The difference is, when Stephen King spends ten pages detailing a minor character’s formative years, it’s engaging and serves to give you insight into the character. It makes you empathize or feel close to them. It fleshes them out, adds an extra dimension.

None of that ever happens in this book. It’s just random details about people’s random quirks, all written in a distant, third-person-omniscient writing style that makes it sound like a history textbook, with all the worst implications that has for immersion. There are perhaps a dozen scenes in the entire book that last longer than half a page… it’s a nightmare of “tell, don’t show” which makes it hard to care about any of the characters, even without their actions making them so utterly hard to empathize with or like.

And the “magical realism” was perhaps the most disappointing part. I thought I enjoyed magical realism when I was young, but as I grow older and read more of it, I’ve found myself despising the genre when it’s done like this: when it means nothing, nothing, to the story or characters. We hear about how flying carpets are real a few chapters into the story, and no mention is ever made of what world-shattering changes the existence of such a thing would have on history. Aureliano Buendia’s father, who was captivated by the gypsies’ magic inventions like magnets and magnifying glasses and potential alchemy, utterly ignored the power of a flying carpet and what he could do with it. To take this idiocy to the ultimate level, he later tries to search for the ocean near the town, slogging through swamps, over mountains, etc… and never once is any mention made of even considering using a flying carpet to do it.

This treatment of the supernatural makes the genre name a misnomer. Magical Realism implies that it treats the magic as real, as an affecting part of the story. Not as blatant as a fantasy story would, perhaps, but still an intrinsic part of the tale. This book is magical unrealism, because it describes the magic as if it’s real, but it has absolutely no affect on anything. None of the characters act in a realistic fashion when confronted with the magic. It’s a gimmick, pure and simple, as pretty much admitted by the author himself, just a style of storytelling his grandmother would engage in when he was young. You could take out all of the magic in the book and absolutely nothing would change.

On top of all that, it’s incredibly frustrating to read about so many unlikable characters without even a basic plot to string them together… and as if actively trying to break his readers’ immersion, the author continuously drops little bits of future events carelessly into the narrative, so that you might sometimes just meet a new character and within a few lines find out how they die. I can count on one hand the times I felt some true sense of immersion or interest in the novel, and then things went back normal.
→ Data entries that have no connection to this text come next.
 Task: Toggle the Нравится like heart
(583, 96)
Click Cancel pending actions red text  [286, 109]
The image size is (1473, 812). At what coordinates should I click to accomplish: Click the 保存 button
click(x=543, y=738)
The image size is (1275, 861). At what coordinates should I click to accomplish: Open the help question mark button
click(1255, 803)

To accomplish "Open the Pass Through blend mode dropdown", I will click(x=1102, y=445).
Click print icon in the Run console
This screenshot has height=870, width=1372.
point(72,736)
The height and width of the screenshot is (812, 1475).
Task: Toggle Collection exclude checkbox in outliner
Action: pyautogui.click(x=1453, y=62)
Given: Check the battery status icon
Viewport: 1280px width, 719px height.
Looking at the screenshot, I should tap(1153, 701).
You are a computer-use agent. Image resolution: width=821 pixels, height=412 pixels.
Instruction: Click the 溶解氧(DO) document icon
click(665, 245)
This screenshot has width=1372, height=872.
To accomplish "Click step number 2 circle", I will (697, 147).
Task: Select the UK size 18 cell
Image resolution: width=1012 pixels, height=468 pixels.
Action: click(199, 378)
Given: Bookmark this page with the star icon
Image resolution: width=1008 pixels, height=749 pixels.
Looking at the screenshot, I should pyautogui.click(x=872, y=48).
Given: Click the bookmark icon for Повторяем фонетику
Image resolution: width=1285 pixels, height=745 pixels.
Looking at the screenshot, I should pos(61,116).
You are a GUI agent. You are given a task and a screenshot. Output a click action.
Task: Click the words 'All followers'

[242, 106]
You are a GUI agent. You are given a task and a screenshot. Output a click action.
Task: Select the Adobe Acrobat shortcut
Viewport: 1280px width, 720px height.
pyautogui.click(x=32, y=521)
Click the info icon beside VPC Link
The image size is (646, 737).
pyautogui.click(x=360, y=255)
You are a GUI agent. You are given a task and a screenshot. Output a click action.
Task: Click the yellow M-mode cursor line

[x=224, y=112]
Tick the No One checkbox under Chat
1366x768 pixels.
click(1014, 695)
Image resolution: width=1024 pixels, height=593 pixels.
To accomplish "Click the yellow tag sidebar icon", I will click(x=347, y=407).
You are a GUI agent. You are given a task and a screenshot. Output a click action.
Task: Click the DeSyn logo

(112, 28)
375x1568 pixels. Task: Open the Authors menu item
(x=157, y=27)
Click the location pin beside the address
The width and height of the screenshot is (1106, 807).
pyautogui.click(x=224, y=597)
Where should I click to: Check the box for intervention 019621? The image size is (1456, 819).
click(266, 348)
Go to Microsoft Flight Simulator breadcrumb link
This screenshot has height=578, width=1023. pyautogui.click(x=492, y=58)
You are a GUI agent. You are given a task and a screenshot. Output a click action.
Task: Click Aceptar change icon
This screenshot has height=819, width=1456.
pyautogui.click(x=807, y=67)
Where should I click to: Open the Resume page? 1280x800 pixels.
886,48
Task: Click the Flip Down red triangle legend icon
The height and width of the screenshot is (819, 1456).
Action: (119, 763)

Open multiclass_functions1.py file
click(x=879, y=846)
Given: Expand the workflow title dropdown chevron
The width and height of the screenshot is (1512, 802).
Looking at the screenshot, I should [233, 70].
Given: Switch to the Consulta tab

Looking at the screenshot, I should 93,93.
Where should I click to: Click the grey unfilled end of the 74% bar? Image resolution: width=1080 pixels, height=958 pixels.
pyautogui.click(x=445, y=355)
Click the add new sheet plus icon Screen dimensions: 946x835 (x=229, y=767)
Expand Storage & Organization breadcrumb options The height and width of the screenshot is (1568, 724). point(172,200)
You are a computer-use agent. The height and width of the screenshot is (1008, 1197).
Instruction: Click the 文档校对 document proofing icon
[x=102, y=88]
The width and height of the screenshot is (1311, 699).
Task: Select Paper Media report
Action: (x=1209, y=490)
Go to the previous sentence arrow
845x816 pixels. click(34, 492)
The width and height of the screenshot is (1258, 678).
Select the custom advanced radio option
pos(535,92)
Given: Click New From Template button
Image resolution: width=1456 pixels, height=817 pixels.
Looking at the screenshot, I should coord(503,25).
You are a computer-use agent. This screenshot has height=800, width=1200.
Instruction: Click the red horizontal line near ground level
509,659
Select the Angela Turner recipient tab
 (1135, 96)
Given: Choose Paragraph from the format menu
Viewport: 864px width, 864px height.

Overall I grew quickly disillusioned with all the praise heaped on the book. Back when it first got published, maybe it was seen as “innovative” and “groundbreaking” and “transformative,” but I’ve read dozens more engaging, more educational, more impacting stories that took a quarter of the time to read as this lump of bland, flavorless drivel.

I could rant for hours about this thing, so I’ll stop there.

TL;DR: Don’t buy this book. Find a copy to read first and decide if you like it based off the first few chapters: it doesn’t get any better past that.